Now in the machine settings you can set the default state for the flips that control the configuration of the robot axes. These values will be used when creating new operations.


Robot welding: multiaxis toolpath can be imported and adjusted manually 

5dc import is extended. Now spline points can be set in Euler angles. It opens the capability import the toolpath from external device, for example laser tracker or industrial camera. Imported toolpath can be manually adjusted and used robot toolpath generation. 


New interpreters for G-code based simulation and verification

New interpreters:

  • Fanuc robot
  • Kuka robot
  • Motoman robot
  • NC210
  • Tormach Path Pilot
  • APT_Simplify_3D (Only for G-code based milling)
  • ISO (Only for G-code based milling)

Interpreters now can be distributed in containers

Now interpreters for g-code based milling and verification can be delivered to the end-users in a container with or without license protection. 

G-code based milling improvements

Axes map support

Axes map is enabled with "Use advanced toolpath transformation" parameter.


Aproaches and retracts

Approaches and retracts can be excluded from toolpath.

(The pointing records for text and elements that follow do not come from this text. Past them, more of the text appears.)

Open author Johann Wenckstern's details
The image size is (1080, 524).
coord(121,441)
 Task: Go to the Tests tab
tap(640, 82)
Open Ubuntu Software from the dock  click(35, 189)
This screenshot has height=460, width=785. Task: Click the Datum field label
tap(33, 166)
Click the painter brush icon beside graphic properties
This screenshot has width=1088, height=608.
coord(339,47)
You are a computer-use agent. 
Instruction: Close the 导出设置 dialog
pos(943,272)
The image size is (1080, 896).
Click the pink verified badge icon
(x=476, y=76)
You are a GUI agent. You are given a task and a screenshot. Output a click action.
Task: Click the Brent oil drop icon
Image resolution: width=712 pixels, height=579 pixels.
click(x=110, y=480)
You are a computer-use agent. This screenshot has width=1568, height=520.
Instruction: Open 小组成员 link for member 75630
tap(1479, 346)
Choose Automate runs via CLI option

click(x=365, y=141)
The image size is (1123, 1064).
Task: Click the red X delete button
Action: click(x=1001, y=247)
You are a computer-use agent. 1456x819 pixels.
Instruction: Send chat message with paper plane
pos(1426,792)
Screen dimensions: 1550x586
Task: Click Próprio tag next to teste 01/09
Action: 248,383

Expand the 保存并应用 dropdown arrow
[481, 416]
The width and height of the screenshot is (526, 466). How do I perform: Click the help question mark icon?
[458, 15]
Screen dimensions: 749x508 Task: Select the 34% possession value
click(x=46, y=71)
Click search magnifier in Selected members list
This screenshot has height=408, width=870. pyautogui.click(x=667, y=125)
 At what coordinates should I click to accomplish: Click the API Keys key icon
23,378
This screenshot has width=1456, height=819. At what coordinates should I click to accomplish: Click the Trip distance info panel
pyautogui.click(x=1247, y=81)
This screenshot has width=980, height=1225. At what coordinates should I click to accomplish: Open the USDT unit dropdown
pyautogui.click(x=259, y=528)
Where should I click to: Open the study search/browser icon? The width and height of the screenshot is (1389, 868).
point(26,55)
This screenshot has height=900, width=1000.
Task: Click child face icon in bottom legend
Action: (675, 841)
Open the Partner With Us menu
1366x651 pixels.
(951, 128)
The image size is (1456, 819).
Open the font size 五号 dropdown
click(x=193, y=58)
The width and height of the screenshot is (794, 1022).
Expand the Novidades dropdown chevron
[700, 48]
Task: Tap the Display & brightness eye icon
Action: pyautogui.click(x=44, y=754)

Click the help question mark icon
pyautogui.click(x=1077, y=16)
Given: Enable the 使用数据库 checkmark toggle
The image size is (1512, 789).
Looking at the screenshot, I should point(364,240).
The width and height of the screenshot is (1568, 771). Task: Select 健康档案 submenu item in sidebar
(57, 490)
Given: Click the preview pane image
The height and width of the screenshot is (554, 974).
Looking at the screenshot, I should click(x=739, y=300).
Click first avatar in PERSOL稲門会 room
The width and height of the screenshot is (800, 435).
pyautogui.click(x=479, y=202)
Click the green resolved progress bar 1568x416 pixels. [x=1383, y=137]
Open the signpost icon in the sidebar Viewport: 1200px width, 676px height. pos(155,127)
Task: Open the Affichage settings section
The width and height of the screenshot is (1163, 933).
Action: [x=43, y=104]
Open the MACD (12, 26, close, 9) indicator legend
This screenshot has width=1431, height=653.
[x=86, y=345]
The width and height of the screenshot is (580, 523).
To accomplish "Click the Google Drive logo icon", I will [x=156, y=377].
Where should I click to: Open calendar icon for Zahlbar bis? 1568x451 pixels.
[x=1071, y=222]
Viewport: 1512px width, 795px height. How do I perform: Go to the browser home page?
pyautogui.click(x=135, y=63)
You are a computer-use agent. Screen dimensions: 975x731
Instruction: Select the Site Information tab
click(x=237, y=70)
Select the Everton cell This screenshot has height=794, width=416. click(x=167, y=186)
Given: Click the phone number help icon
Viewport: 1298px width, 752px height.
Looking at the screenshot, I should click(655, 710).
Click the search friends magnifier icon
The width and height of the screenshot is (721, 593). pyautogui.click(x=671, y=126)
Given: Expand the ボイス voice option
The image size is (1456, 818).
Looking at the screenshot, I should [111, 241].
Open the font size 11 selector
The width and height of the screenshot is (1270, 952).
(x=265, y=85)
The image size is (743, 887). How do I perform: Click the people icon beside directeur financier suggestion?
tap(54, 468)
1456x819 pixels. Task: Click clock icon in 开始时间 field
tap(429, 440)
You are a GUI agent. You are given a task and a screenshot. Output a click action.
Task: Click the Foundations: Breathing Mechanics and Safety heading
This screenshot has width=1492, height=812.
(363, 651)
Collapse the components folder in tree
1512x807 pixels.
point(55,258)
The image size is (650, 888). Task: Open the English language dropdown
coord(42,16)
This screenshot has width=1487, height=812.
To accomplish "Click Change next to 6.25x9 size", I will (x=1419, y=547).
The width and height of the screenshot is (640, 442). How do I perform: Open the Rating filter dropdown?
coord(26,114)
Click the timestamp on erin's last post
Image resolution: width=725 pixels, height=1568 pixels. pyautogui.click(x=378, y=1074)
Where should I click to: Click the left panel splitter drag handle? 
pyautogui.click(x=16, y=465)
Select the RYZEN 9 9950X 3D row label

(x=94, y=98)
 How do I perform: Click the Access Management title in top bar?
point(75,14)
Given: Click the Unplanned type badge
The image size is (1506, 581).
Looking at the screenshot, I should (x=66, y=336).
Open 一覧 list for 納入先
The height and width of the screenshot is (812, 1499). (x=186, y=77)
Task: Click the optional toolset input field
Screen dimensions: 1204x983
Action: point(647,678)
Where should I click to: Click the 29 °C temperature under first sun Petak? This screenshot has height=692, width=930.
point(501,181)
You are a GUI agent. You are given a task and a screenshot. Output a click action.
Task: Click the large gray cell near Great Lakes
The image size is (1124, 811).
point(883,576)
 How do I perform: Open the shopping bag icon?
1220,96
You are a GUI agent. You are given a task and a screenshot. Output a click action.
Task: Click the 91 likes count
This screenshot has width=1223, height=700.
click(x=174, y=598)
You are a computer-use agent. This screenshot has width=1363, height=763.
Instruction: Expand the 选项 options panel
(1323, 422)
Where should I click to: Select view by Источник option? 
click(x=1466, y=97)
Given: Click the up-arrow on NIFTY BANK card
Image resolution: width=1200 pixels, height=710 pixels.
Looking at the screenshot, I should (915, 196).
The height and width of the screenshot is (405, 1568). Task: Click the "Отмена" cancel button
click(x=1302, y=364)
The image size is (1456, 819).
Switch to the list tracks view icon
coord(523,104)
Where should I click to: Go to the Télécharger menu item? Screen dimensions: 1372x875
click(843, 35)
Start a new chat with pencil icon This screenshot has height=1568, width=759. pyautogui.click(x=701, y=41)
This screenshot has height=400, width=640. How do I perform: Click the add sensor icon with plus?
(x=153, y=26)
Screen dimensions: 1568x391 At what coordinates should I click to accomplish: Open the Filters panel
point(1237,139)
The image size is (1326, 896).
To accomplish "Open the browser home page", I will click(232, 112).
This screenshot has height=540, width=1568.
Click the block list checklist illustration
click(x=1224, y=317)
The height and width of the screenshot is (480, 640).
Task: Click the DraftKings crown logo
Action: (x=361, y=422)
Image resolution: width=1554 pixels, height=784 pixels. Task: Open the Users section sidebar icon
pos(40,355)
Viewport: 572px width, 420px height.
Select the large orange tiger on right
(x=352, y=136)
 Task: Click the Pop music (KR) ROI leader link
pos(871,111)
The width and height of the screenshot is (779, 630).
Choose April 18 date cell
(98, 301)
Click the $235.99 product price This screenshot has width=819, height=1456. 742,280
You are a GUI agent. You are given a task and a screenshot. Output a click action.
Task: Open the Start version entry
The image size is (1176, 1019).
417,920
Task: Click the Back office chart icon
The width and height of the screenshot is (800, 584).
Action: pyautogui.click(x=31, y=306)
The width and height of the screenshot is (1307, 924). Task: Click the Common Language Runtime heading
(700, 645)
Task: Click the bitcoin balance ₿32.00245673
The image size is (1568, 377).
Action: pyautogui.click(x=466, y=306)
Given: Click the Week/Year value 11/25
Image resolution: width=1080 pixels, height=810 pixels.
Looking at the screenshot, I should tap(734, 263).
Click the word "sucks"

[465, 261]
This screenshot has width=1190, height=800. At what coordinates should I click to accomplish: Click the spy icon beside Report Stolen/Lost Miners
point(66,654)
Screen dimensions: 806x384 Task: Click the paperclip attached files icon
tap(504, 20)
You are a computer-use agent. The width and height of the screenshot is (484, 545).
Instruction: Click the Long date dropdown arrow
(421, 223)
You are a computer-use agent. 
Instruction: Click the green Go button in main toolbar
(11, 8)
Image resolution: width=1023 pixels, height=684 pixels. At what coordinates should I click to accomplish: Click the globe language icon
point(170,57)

"NC starting point" parameter defines the point where the approach will be performed at the operation start.

3D compensation

For the surface finishing operations the ability to output to the G-code the normal vector of the surface at the point of contact with the tool was added. This allows to perform the so-called “3D compensation”, i.e. slight displacement of the tool at each point of the path away from the part.


You need to enable the "Set tool contact surface normal vectors" flag in the settings of the machine schema in order to see this information in a G-code. In this case, a new TLCONTACT command (NX, NY, NZ) will appear in CLData for each path point, which contains the necessary normal vector for subsequent path points. In the postprocessor, depending on how 3D correction is supported in a particular CNC, you need to either directly output the contact normal to the G-code frame or manually shift each point of the path in the direction of this vector by the correction amount.

New version of ModuleWorks

The new version (2019.12 release) of the ModuleWorks' 5X kernel was integrated 

Other updates

Updated logging system

Added the ability to view a list of the main events that occurred in the application, starting from the moment of launch. Events are displayed in a separate window, which can be called up from the Utilities/System logs menu. This can be useful, for example, in case of problems. Here you can track the details and try to understand the possible reasons.



Machine can be saved inside the project file

The data storage format inside the project's *.stc file was redesigned, which turned into a kind of multi-file archive. Thanks to this, it became possible to save some files inside the project that are needed to fully work with the project, but which are stored separately on the computer. As a result, the project can be freely transferred and opened on any other computer. These can be files such as machine schema files, files of 3D models of tools. During normal user work on his computer, the project, as before, refers to the corresponding external files, and a copy of them is written inside the *.stc file. However, if the project is then transferred to another computer and the desired external file does not appear, then the system switches to working with the version of the file that is stored inside the project. Due to the fact that storing additional files within a project can increase its size, this feature can be disabled in the system settings.

In the machine selection window, it became possible to use the machines located inside the *.stc files, as well as a special automatically updated group - “Machines of recent projects”.

 


Teamcenter integration update

Postprocessors can be stored in PLM Teamcenter now.

Workpiece setup improvements

Setting up the workpiece is now easier: you can snap the part to Machine CS, move and rotate it using the arrows, and the shadow allows you to see where the part is on the machine. If you do something wrong, you can undo the changes.


This is especially good for using clamps located inside machine schema, thanks to snaps between clamp jaws and wokpiece.